Introduction¶

This page demonstrates how to recreate the example plot that was used in the introductory blog post on Fundamentals of data visualization, with Bokeh.

There are two ways in which you can display the visualisations created using Bokeh. By default, Bokeh displays the plots on the web browser but you can display your plots inline in your jupyter notebook by importing and running output_notebook() before showing the plots.

In [1]:
from bokeh.io import output_notebook

output_notebook()
Loading BokehJS ...

Line plot¶

Data preparation¶

In [2]:
# import the relevant libraries
from datetime import datetime
import pandas as pd
In [3]:
file = "../data/csv_files/ncdc_normals.csv.zip"
df = pd.read_csv(file)

# Create new dataframe for only the four locations
df["location"] = df["station_id"].map(
    {
        "USW00014819": "Chicago",
        "USW00093107": "San Diego",
        "USW00012918": "Houston",
        "USC00042319": "Death Valley",
    }
)
df.dropna(inplace=True)

# Select only the relevant columns
df = df[["month", "location", "temperature"]]
df.sort_values(["month"], inplace=True)
df.reset_index(drop=True, inplace=True)

# Get month name
get_month_name = lambda x: pd.to_datetime(str(x), format="%m").strftime("%b")

df = df.groupby(["month", "location"]).temperature.mean().unstack()
df = df.reset_index()
df["month"] = df["month"].apply(get_month_name)

df
Out[3]:
location month Chicago Death Valley Houston San Diego
0 Jan 24.848387 53.451613 54.041935 55.845161
1 Feb 28.906897 59.944828 57.341379 56.517241
2 Mar 38.848387 68.448387 63.338710 57.351613
3 Apr 50.450000 76.293333 69.856667 59.893333
4 May 60.900000 86.606452 77.051613 63.200000
5 Jun 71.006667 95.546667 81.996667 66.543333
6 Jul 75.845161 102.241935 83.796774 71.048387
7 Aug 74.148387 100.193548 84.145161 72.603226
8 Sep 66.403333 91.053333 80.060000 70.746667
9 Oct 54.251613 77.148387 72.148387 65.912903
10 Nov 41.550000 62.603333 63.150000 60.003333
11 Dec 29.000000 51.748387 55.596774 55.200000

Plotting¶

First, you create a figure object using the figure() method which serves as the basis for the plots.

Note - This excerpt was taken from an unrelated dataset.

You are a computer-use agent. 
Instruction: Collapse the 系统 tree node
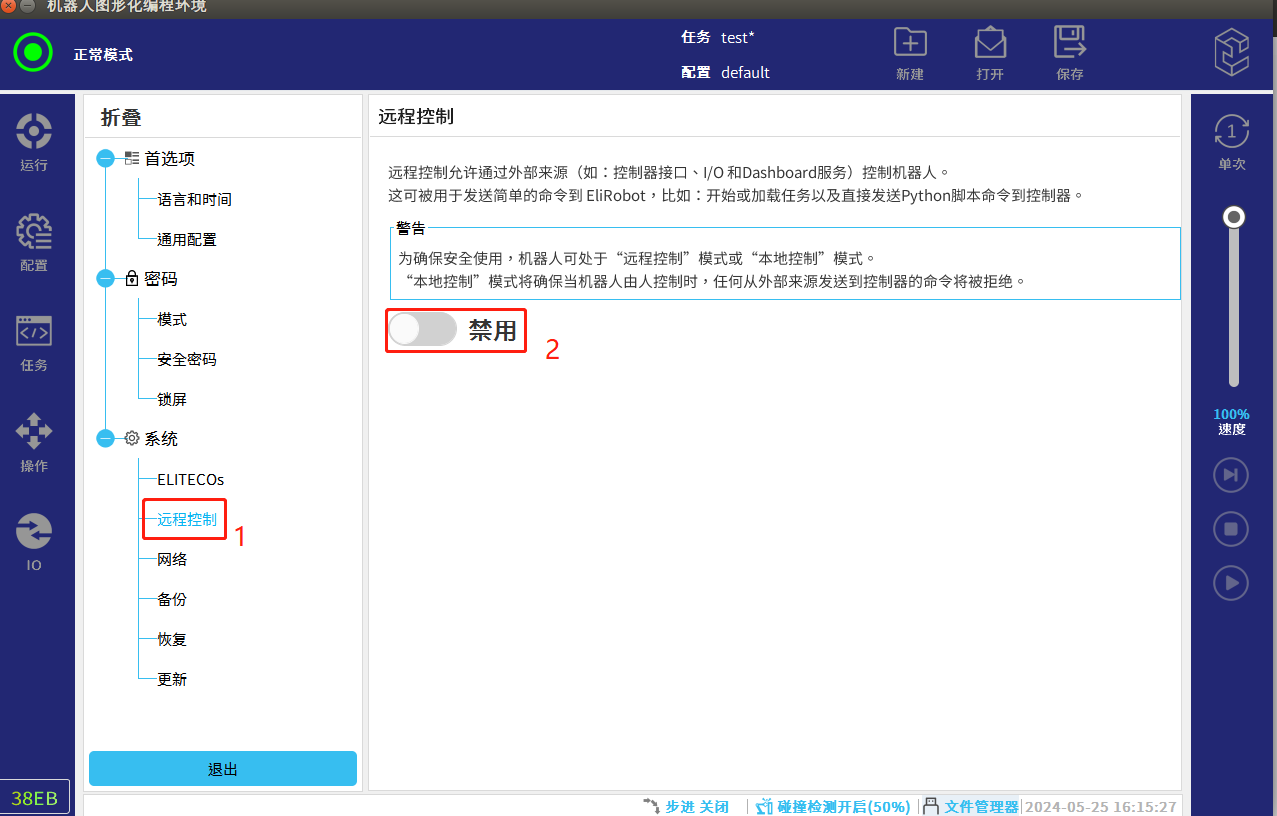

It accepts the following optional keyword arguments:

  • title: Specifies the title of the figure.

  • height, width: Sets the height and width of the figure in pixels.

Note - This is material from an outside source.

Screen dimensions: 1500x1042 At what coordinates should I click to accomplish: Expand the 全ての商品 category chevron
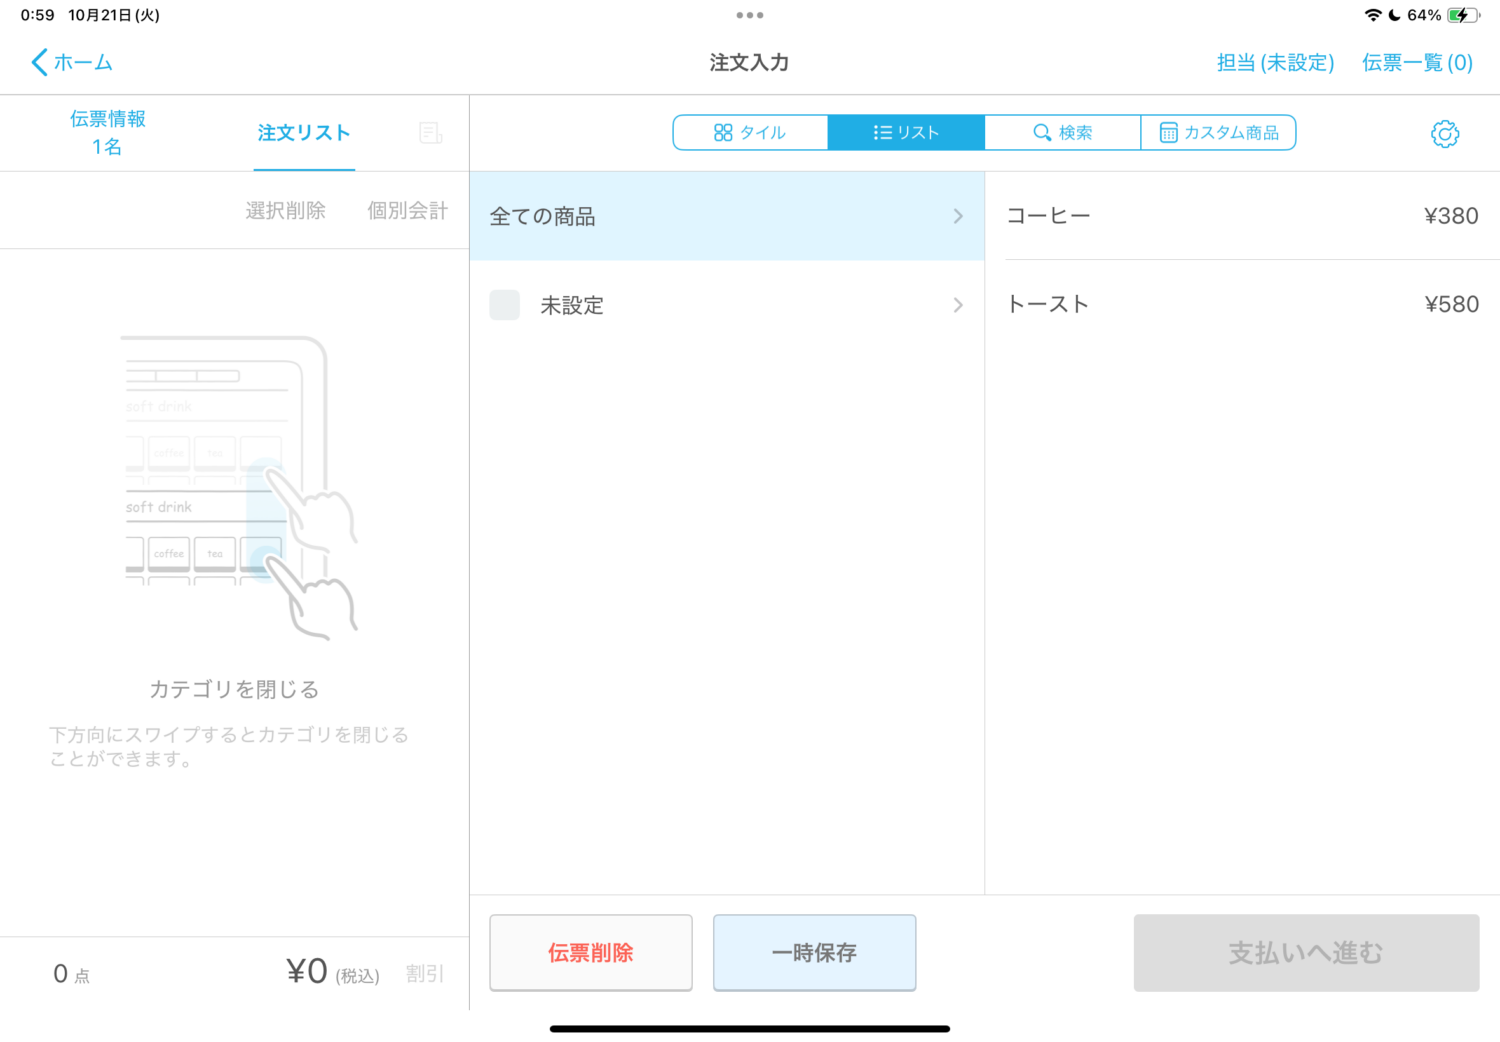point(957,216)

  • sizing_mode: Specify how the plot behaves in a layout. For more info, check out sizing mode

  • toolbar_location: Specifies the position of the toolbar relative to the figure. You can also set it to None if you don't want to show it.

  • x_range: Sets the range of values for the x-axis.

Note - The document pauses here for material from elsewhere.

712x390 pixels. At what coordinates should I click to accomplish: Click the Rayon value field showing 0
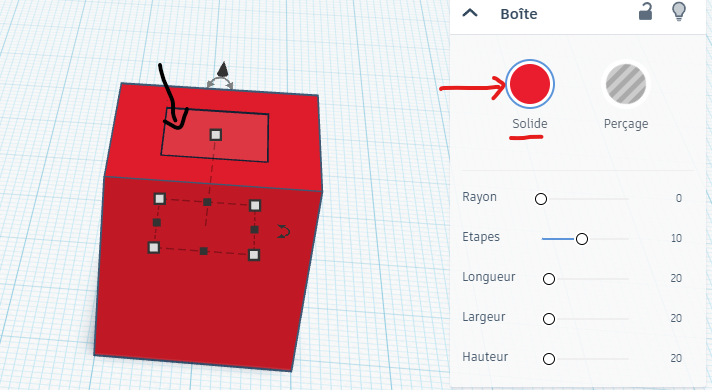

  • x_axis_label, y_axis_label: Sets the labels for the x-axis and y-axis, respectively.

Then, you add the line() glyph to the figure object to generate the line plot. The line() glyph accepts the following parameters:

  • x, y (required): The x and y coordinates of the data points to be plotted. It can be provided as a single array-like object or a column name from a data source.

  • source (optional): The data source containing the x and y data. It can be a DataFrame, ColumnDataSource, or other data structure compatible with Bokeh.

  • legend_label (optional): The label to display in the legend for the line.

  • color (optional): The color of the line. It can be specified as a string (e.g., "red", "#FF0000") or as a column name from the data source that contains color values.

  • line_width (optional): The width of the line in pixels.

By calling the line() argument multiple times, you can add multiple lines to a single figure as shown below:

In [4]:
from bokeh.plotting import figure, show
from bokeh.models import FactorRange
In [5]:
# plot a line graph

# create figure object
p = figure(
    title="Figure 2.3 Daily temperature normals",
    height=400,
    sizing_mode="stretch_width",
    toolbar_location=None,
    x_range=FactorRange(factors=df.month),
    x_axis_label="month",
    y_axis_label="temperature (F)",
)

# call line glyph
p.line(
    x="month",
    y="Death Valley",
    legend_label="Death Valley",
    color="#FF9933",
    line_width=2.5,
    source=df,
)

p.line(
    x="month",
    y="Houston",
    legend_label="Houston",
    color="#3399FF",
    line_width=2.5,
    source=df,
)

p.line(
    x="month",
    y="San Diego",
    legend_label="San Diego",
    color="#00994C",
    line_width=2.5,
    source=df,
)

p.line(
    x="month",
    y="Chicago",
    legend_label="Chicago",
    color="#CC00CC",
    line_width=2.5,
    source=df,
)

p.legend.location = "bottom"

show(p)
In [ ]: